Admiral Sir James Andrew Fergusson, (16 April 1871 - 13 April 1942) was a Royal Navy officer who went on to be Commander-in-Chief, America and West Indies Station.

==Naval career==
Born the son of Sir James Fergusson, 6th Baronet and Lady Edith Christian Ramsay, Fergusson joined the Royal Navy in 1887. He served as a lieutenant on board the cruiser HMS Barrosa when in January 1900 he was landed in Cape Colony to take part in the Second Boer War, during which he was wounded, mentioned in despatches and promoted to commander on 21 October 1900, for services during the war. In 1902 he was posted to the battleship HMS Royal Sovereign, which in August commissioned as coast guard ship at Portsmouth.

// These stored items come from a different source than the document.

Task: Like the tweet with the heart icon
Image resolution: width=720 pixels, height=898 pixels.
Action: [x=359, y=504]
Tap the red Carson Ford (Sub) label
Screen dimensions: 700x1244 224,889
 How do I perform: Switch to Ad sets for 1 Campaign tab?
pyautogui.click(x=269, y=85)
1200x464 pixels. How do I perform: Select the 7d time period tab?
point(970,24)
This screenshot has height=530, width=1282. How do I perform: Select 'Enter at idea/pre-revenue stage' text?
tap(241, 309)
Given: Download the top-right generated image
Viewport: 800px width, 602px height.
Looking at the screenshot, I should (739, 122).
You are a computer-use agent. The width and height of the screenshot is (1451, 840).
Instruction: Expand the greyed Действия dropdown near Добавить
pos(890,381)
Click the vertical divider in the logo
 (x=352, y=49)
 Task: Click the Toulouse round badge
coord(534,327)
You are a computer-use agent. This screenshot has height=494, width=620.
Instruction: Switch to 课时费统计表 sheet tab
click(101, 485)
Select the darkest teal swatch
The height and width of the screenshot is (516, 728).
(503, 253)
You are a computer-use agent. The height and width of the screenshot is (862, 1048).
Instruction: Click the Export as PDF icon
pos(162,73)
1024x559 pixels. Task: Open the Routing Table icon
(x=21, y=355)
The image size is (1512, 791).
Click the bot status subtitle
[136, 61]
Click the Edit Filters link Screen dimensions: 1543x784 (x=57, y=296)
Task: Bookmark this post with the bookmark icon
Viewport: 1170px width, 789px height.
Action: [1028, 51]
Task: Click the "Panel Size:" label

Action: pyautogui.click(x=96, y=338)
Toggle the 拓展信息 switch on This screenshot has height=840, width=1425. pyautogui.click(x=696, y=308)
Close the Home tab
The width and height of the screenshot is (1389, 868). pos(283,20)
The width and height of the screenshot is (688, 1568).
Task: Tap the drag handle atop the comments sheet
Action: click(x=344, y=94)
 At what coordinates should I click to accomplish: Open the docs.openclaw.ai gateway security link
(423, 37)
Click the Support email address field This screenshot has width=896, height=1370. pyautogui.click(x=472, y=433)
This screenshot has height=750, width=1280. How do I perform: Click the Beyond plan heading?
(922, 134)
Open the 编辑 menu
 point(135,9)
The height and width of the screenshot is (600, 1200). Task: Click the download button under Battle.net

He served in World War I commanding the battleships HMS Benbow and HMS Thunderer and seeing action at the Battle of Jutland in 1916. He went on to be Commander of Patrols at Malta and then Commander of the 2nd Light Cruiser Squadron in which capacity he was present at the surrender of the German Fleet.

After the War he became Deputy Chief of the Naval Staff and then Assistant-Chief of the Naval Staff. He became Commander of the 1st Light Cruiser Squadron in 1920 and went on to be Commander-in-Chief, America and West Indies Station in 1924.

==Family==
In 1901 he married Enid Githa Williams (known by her middle name); they had four daughters. Githa Williams was a daughter of New Zealand landowner and prominent Wellington resident, Thomas Coldham Williams. Her elder sister Eila married Vernon Reed in 1909; he represented the electorate in the New Zealand House of Representatives.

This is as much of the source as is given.